MADRID – En la reciente sesión del juicio relacionado con el ‘caso Koldo’, el exministro de Transportes, José Luis Ábalos, ha acudido para responder a las preguntas del ministerio público sobre el controvertido apoyo financiero a Air Europa y su posible conexión con los involucrados en la investigación.
En su testimonio, Ábalos minimizó las sospechas de trato preferencial y defendió la estrategia del Gobierno en 2020, señalando que la ayuda fue necesaria y, en comparación con otros países europeos, insuficiente.
Intercambio de mensajes con Víctor de Aldama y el papel del «asesor»
Un elemento relevante del interrogatorio fue la comunicación en agosto de 2020 entre Ábalos y Víctor de Aldama, quien es señalado como uno de los presuntos intermediarios en la trama Koldo. El exministro reconoció estas conversaciones, pero puntualizó la función de Aldama en aquel momento.
«Mantuve contacto con él en su condición de ‘asesor’ de la empresa», afirmó Ábalos durante su declaración ante la Fiscalía.
No obstante, Ábalos destacó que estas relaciones no implicaron ningún trato especial y rechazó la denominación de «rescate» para describir la ayuda financiera recibida por la aerolínea de la familia Hidalgo. Señaló que en realidad se trató de un préstamo con condiciones estrictas, especialmente en comparación con las facilidades concedidas por otros países a sus empresas.
Condiciones rigurosas para una compañía estratégica
Durante su intervención, Ábalos subrayó que el dinero público fue reembolsado con intereses y bajo términos muy exigentes, ya que, según explicó, la aerolínea asumía riesgos mayores que otras compañías.
Para contextualizar la crítica situación de Air Europa en 2020, recordó la caída drástica en el valor de la firma debido a la pandemia:
- Antes de la pandemia: Iberia tenía previsto adquirir Air Europa por 1.000 millones de euros.
- Durante la pandemia: La empresa perdió prácticamente todo valor, con IAG (matriz de Iberia) considerando cancelar la compra y optar por pagar la indemnización en lugar de continuar con la operación.

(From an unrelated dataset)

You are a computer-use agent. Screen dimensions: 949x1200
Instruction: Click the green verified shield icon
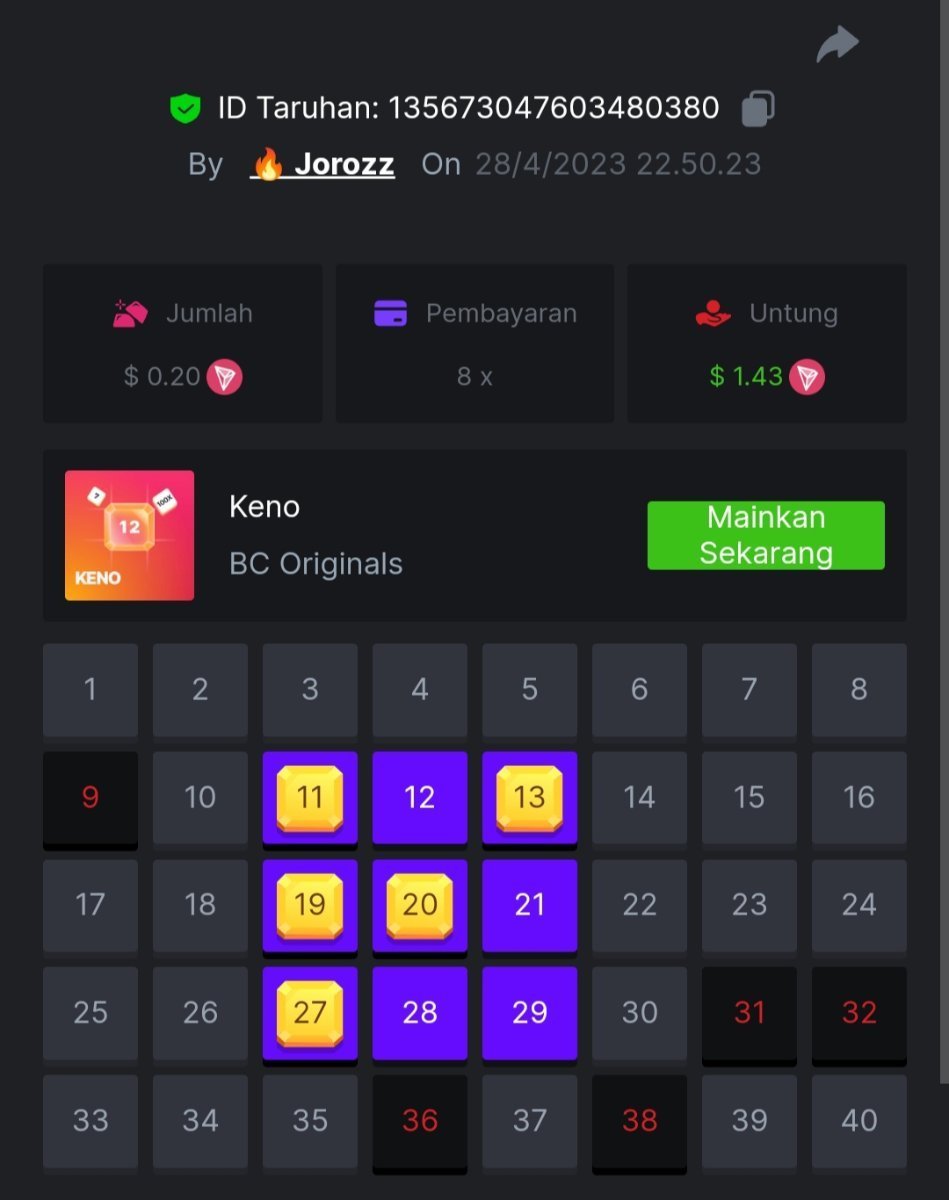tap(185, 108)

«España actuó con mayor austeridad frente a Europa»
Ábalos defendió la intervención estatal argumentando que Air Europa era la única aerolínea nacional auténticamente española y que su quiebra tendría consecuencias graves para el sector estratégico del país.
«Existía preocupación y un alto interés. Un gobierno debe responder a las necesidades de sus empresas estratégicas», afirmó el exministro, quien a su vez hizo una autocrítica sobre la gestión de los fondos de recuperación.
Para concluir, Ábalos concordó con las críticas previas expresadas por el director general de la aerolínea, reconociendo: «Lo único que podemos reconocer es que la ejecución fue tardía. Y en comparación con Europa, en cuanto a las ayudas recibidas por otras compañías aéreas, España —incluyéndome como parte del Gobierno— actuó con bastante rigor».